Задача была выполнена прекрасно. Купол начал мало-помалу просыхать и скоро стал пригодным к росписи. То, чего долго не могли сделать опытные архитекторы, удалось легко достичь талантливому молодому их собрату.
Щусеву церковь и ее роспись понравились. Пробыв несколько дней, он уехал в Киев, где под его руководством шли работы по орнаментации трапезной Лаврской церкви…
Глухота и головные боли у моей дочери не прекращались, и я отправил ее с сестрой в Петербург, а сам в конце сентября снова уехал в Абастуман.
От Одессы в тот раз ехал на отличном новом пароходе «Принцесса Евгения Ольденбургская». В Новороссийске на пароход села сама принцесса, имя которой носил наш пароход.
Парадная встреча. Я старался не показаться на глаза высокой путешественнице. Так ехали мы до Гагр, где, по случаю приезда принцессы, пушечные салюты и прочее.
Вернувшись в Абастуман, получил от принцессы, видевшей мои образа, телеграмму:
«Возвратясь вчера в Гагры, спешу послать Вам мою искреннюю благодарность за Вашу великолепную работу икон для Гагрской церкви. Поистине художественное изображение Святых ликов невольно переносит в глубину седой древности и наполняет душу зрителя тем невыразимым восторгом, коим полна была душа художника в момент творческого вдохновения.
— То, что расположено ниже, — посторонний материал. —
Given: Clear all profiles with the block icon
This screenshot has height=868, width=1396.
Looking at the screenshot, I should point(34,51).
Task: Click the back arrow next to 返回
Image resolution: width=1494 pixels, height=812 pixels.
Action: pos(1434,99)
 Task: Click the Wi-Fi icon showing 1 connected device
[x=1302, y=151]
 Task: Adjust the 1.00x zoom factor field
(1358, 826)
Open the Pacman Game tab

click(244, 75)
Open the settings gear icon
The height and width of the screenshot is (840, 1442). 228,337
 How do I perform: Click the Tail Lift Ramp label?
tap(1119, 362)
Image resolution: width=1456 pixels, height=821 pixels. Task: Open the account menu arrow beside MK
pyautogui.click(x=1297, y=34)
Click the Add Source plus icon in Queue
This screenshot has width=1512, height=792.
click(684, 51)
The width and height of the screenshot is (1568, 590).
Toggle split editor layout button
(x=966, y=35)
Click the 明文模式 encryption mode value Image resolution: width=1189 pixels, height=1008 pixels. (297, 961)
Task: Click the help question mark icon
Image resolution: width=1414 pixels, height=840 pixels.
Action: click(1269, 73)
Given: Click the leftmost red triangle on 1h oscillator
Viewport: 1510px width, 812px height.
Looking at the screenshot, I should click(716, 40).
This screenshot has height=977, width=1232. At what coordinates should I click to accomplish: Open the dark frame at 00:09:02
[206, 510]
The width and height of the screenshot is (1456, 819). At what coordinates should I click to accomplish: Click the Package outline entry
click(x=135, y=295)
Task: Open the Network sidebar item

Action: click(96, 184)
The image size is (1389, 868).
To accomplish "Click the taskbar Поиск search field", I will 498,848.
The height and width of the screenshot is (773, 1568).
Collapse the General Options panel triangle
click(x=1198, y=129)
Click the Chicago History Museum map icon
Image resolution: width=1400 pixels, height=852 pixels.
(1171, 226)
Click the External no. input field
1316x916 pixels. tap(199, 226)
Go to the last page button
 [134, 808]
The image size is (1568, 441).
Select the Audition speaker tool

Горячо благодарю Вас также и за великолепный дар церкви, исполненный искусными руками Вашей супруги.
Евгения, Принцесса Ольденбургская».
И Гагры остались где-то позади…
В начале ноября я вернулся через Москву в Киев. В Москве смотрел в Художественном театре «Юлия Цезаря». Вспоминались мейнингенцы[323]…
Узнал об уходе с Передвижной Остроухова, Ап<оллинария> Васнецова, Первухина, Иванова, Архипова, Степанова, Виноградова[324]… Народ даровитый, полный сил. Я еще числился передвижником, не было достаточно повода их покинуть, выходить же — за компанию — не стоило.
Тяжело захворал Серов. Счастливая операция спасла жизнь даровитому художнику[325].
В Киеве я написал две-три небольших картинки из соловецких воспоминаний[326], готовил последние эскизы для Абастумана.
В Петербурге открылась Васнецовская выставка. На ней впервые появились признаки охлаждения общества к любимому прославленному мастеру.
В год несчастий и бед. 1904
1904 год — год несчастий и всяческих бед — начался поездкой в Москву. Там видел, восхищался «Вишневым садом», Шаляпиным в «Демоне». Слушал молодого Масканьи — автора «Сельской чести». Осмотрел выставку «Союза»[327]. Был у выздоравливающего Серова и вернулся в Киев под впечатлением виденного и слышанного…
Вот что тогда по возвращению из Москвы я писал своему приятелю в Петербург:
«„Вишневый сад“ — прекрасная, трогательная поэма отживающего старого барства с его безалаберностью, непрактичностью, красивым укладом жизни, с вишневым садом, со старыми слугами-друзьями. Смотришь эту тонкую, благоуханную вещь, и слезы тихие, сладкие незаметно льются по щекам. Как будто и ты участвуешь в жизни этих бестолковых добряков».
В «Демоне»[328] у Шаляпина великолепно звучал голос. Грим, костюм по Врубелю, декорации К<онстантина> Коровина. Все это привело Москву в восторг. Ложи продавались у барышников по 400 рублей.